In California, the City of Berkeley was sued by the CTIA, a wireless industry lobby group, when the City passed an ordinance mandating consumers are informed of these manufacturers’ instructions by retail stores. The CTIA argued that the “Right To Know Ordinance” violated free speech rights and recently lost their case in court when the judges ruled that the Ordinance was “in the public interest”.
After litigation by UC Berkeley public health professor Dr. Joel Moskowitz, the California Department of Public Health (CDPH) released cell phone guidance that the Department scientists had drafted, but withheld from publicly posting for seven years. The guidelines aimed inform the public from possible health impacts from cell phone radiation.
Litigation is moving forward involving more than a dozen people in the U.S. who claim their brain cancer is related to their cell phone use. In Italy, a recent court ruling recognized a link between cellphone use and brain tumors and granted lifetime compensation to a man who developed a brain tumor after 15 years of work related cell phone use.

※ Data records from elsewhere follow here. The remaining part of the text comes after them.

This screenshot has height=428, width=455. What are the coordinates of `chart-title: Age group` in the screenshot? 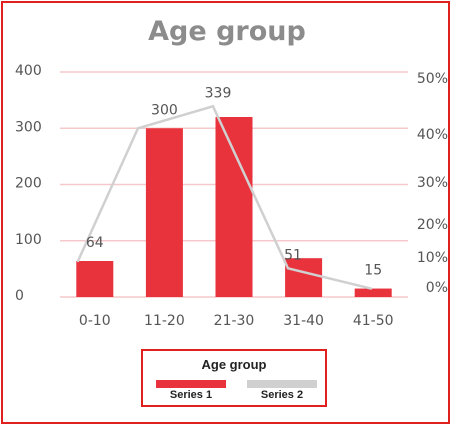 It's located at (227, 32).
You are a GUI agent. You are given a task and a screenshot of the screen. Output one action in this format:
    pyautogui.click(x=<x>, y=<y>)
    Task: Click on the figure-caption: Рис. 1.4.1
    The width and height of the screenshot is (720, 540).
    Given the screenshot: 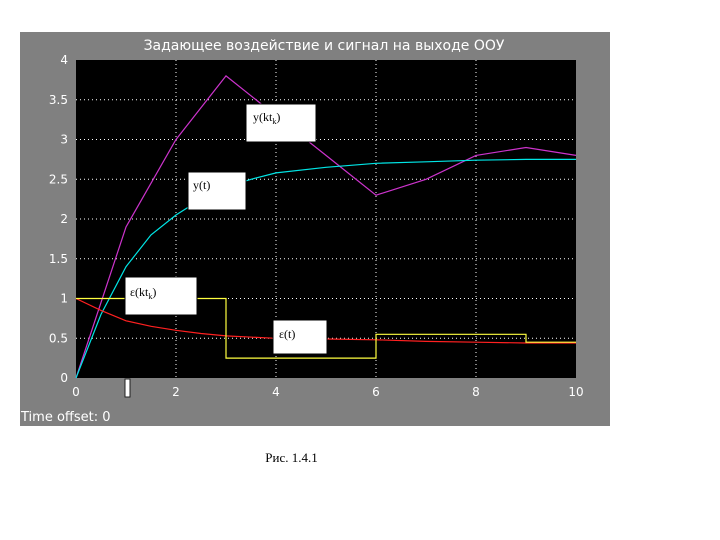 What is the action you would take?
    pyautogui.click(x=292, y=458)
    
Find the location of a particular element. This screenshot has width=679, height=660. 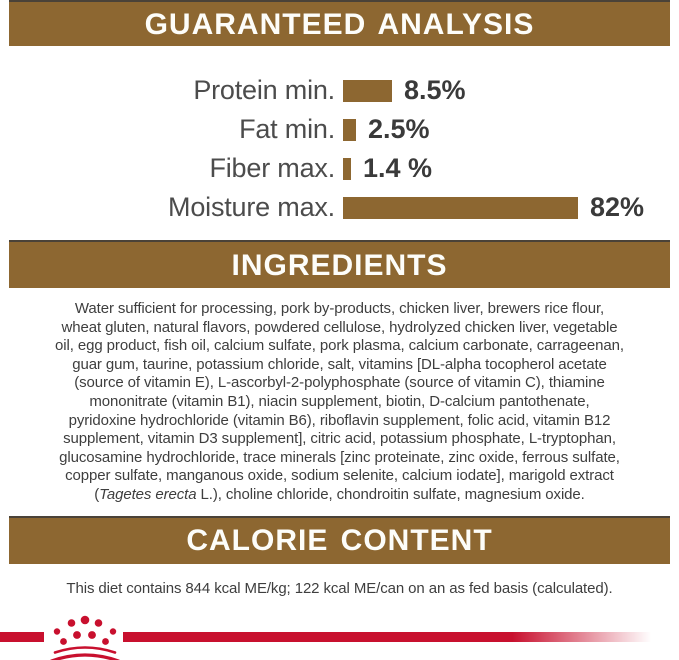

fat-label: Fat min. is located at coordinates (287, 129).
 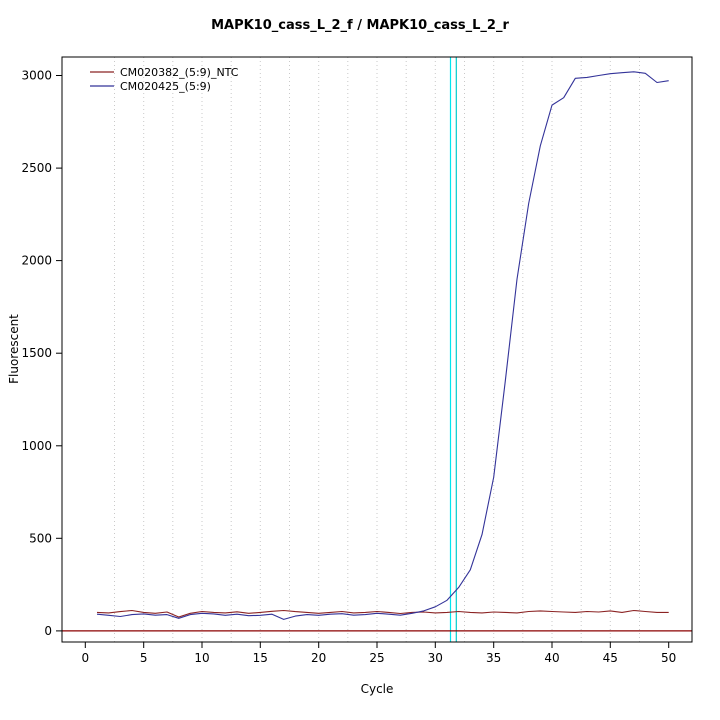 What do you see at coordinates (552, 658) in the screenshot?
I see `x-tick-label: 40` at bounding box center [552, 658].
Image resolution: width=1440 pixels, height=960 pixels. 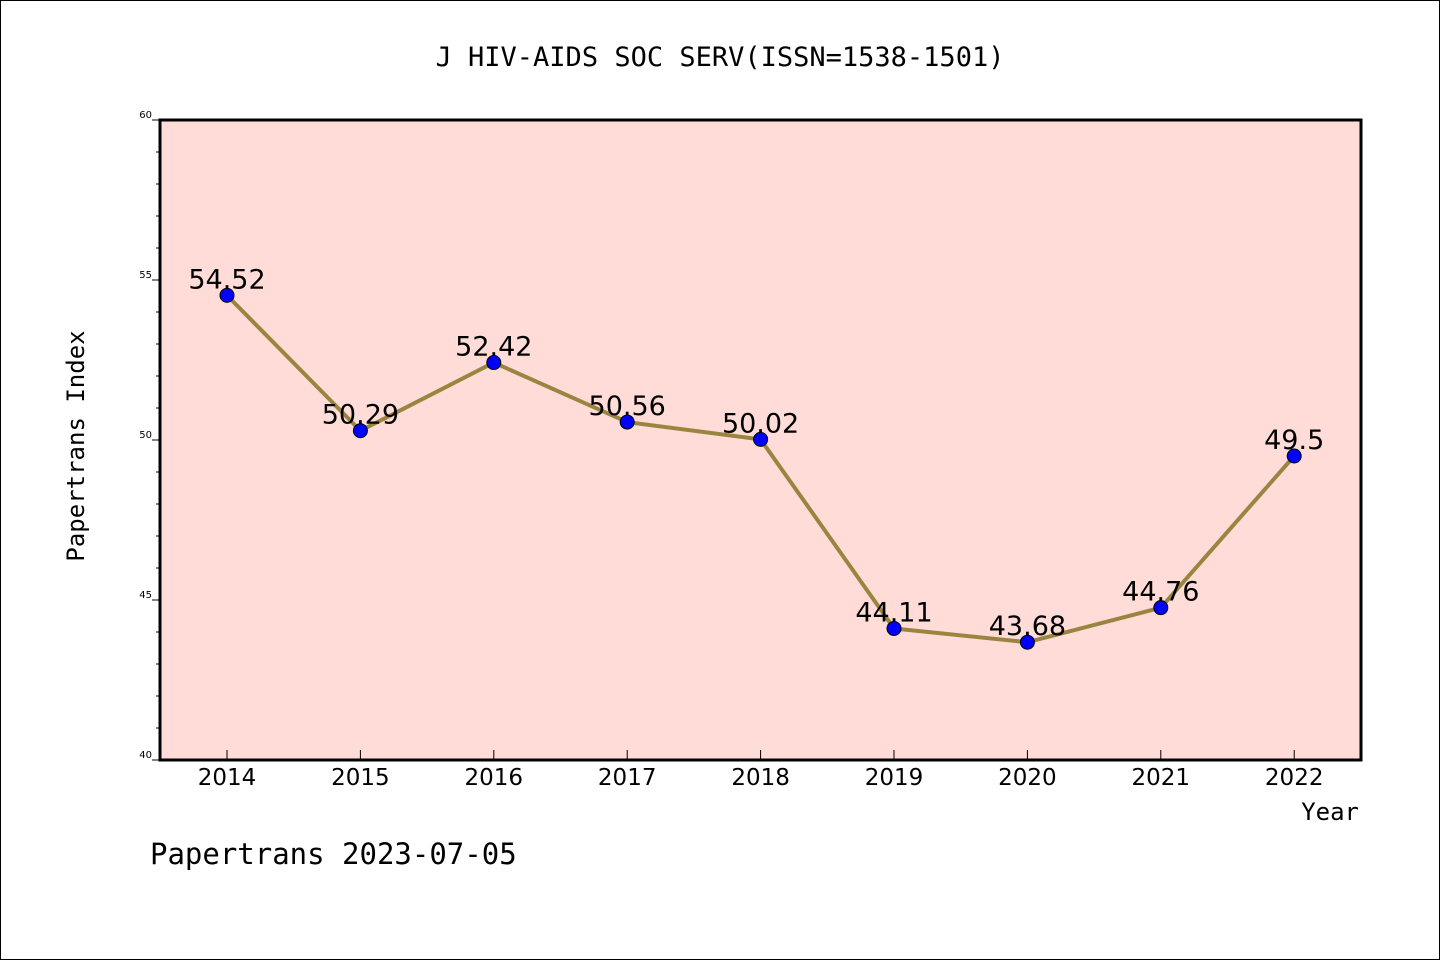 I want to click on x-tick-label: 2015, so click(x=360, y=778).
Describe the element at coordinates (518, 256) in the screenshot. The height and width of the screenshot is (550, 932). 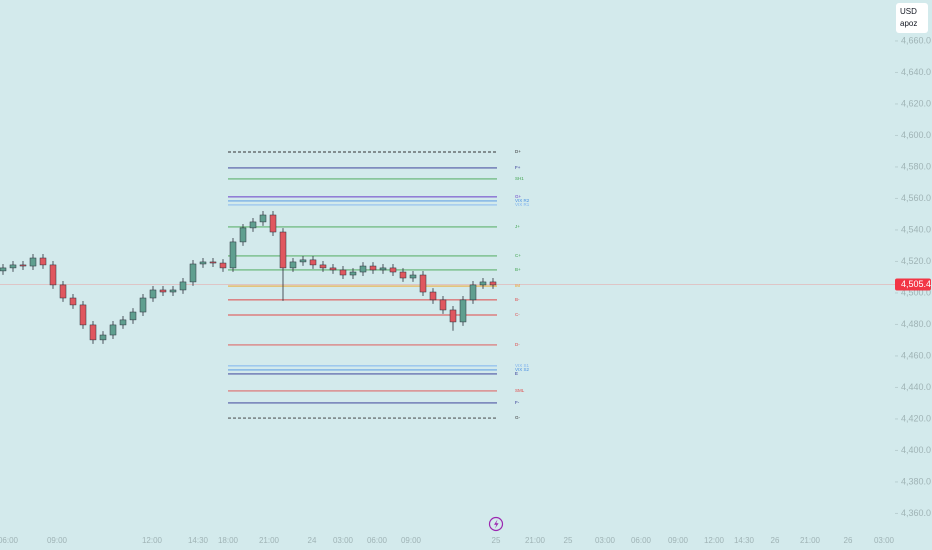
I see `level-label: C+` at that location.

“Why does the public have to sue to get this information?” Scarato asked. “And what about children in schools? The Maryland State Children’s Environmental Health and Protection Advisory Council has recommended that schools reduce radiofrequency radiation exposures to children by installing wired networks rather than Wi-Fi, same as in Cyprus, France and Israel. Yet at the same time, schools are now allowing or even insisting children bring cell phones into classrooms. I am sure most of those children are carrying these phones from class to class in their pockets close to their body. They are not aware of the radiation exposures.”